Why John Hinckley Jr. Is Being Released Now

by Lauren Barbato

The man who was once so obsessed with Jodi Foster that he attempted to assassinate President Ronald Reagan has been released. John Hinckley Jr. was released from St. Elizabeth's Hospital on Saturday, Sept. 10, almost 35 years after that near-fatal attack on Reagan, his press secretary, and security officers. Although Hinckley Jr. was once considered "a profoundly troubled" young man, a federal judge ruled that he is now eligible to return to society without posing a danger to himself or others.

On March 30, 1981, Hinckley Jr., then 25 years old and spiraling into psychosis, waited for Reagan in a small crowd outside the Washington Hilton Hotel. As the president walked to his limousine and waved to admirers, Hinckley Jr. fired six shots at the president and his entourage, injuring Reagan and two security officers, and severely wounding press secretary James Brady. Hinckley Jr. was found not guilty by reason of insanity, and sent to St. Elizabeth's Hospital.

In July, Judge Paul L. Friedman of the United States District Court for the District of Columbia, ruled that Hinckley Jr. was "clinically ready for full-time convalescent leave and... will not be a danger to himself or others." Friedman added in his opinion that after three decades in the psychiatric institution, Hinckley Jr. has been fully rehabilitated and no longer exhibited any signs of clinical depression or psychotic disorder. Hinckley Jr. last attempted suicide in 1983, and his major depression has been "in full and sustained remission for well over twenty years," according to court documents.

The district court's ruling came more than a year after the evidentiary hearing, which included expert testimony and an analysis of Hinckley's full medical records. "In the view of most of the experts who testified before this Court, Mr. Hinckley has by now received the maximum benefits possible in an in-patient setting," Friedman wrote in his opinion.

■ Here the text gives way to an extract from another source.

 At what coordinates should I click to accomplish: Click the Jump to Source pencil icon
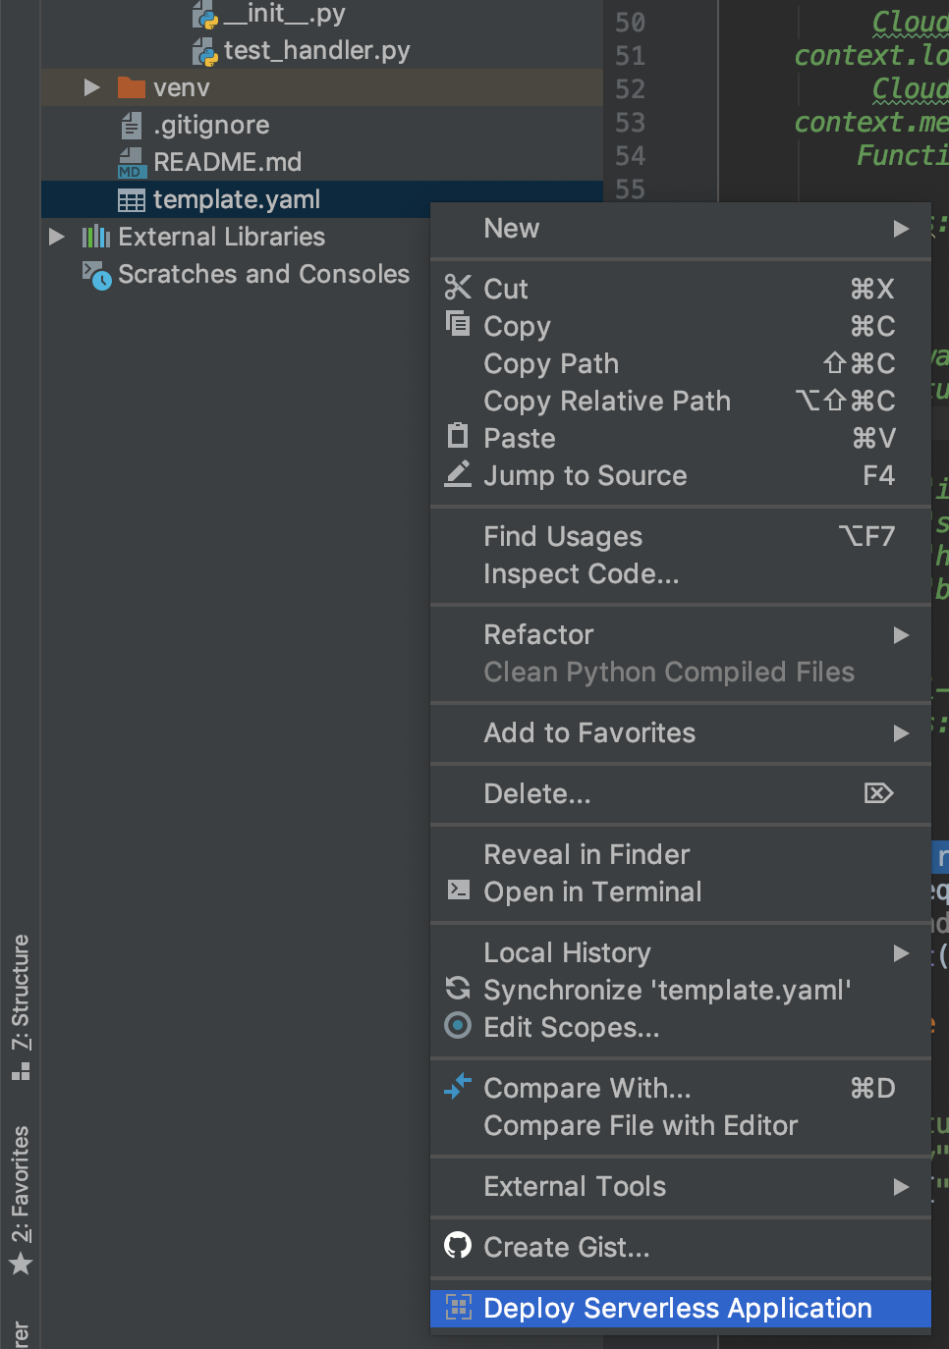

The motive behind the assassination attempt still remains of the strangest news stories of the 1980s. Hinckley Jr. had confessed that he planned the assassination to attract the attention of actress Foster, who starred, as a teenager, in the 1976 film Taxi Driver. Hinckley Jr. reportedly became fixated with the film's protagonist, Travis Bickle, an unstable loner who also dreams of killing the president.

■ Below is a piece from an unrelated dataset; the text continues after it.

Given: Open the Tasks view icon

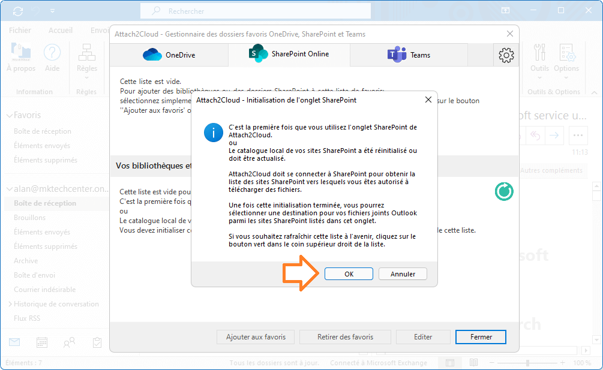Looking at the screenshot, I should click(97, 342).
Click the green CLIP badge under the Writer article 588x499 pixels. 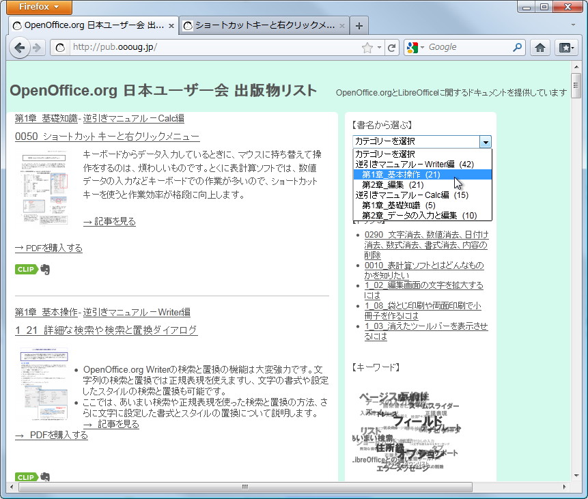point(25,478)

At first, Hinckley Jr. tried to assassinate President Jimmy Carter in 1980, but his attempt was thwarted. As he stalked Carter, he also stalked Foster, traveling to her dormitory at Yale University in New Haven to leave her notes and frequently calling her. Once Reagan became president in 1980, Hinckley Jr. began stalking him. On March 30, 1981, Hinckley Jr. wrote a letter to Foster describing his desire to assassinate Reagan. Later that day, he tried to.

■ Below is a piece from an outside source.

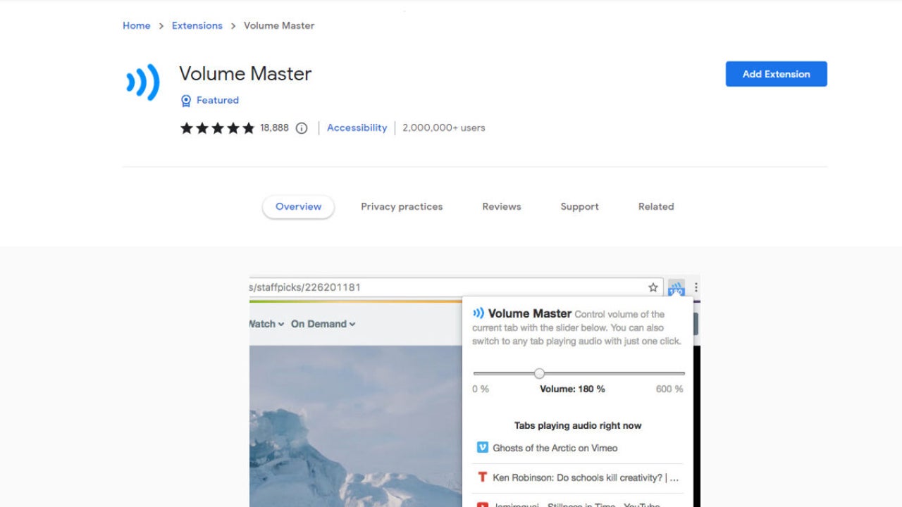The image size is (902, 507).
Task: Click the volume slider handle
Action: pyautogui.click(x=539, y=373)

Friedman described the young Hinckley Jr. in his opinion as "a profoundly troubled twenty-five-year-old young man suffering from active and acute psychosis and major depression." But now, at 61 years of age, Hinckley Jr. is suffering from high blood pressure and "various other physical ailments like many men his age," Friedman wrote. And his mental condition is far from what it was in the late 1970s and early '80s.

Hinckley Jr. will be living full-time with his elderly mother at her home in Williamsburg, Virgina. The district court ruled that living with his mother there will help with "integration into the Williamsburg community and his efforts to obtain paid employment."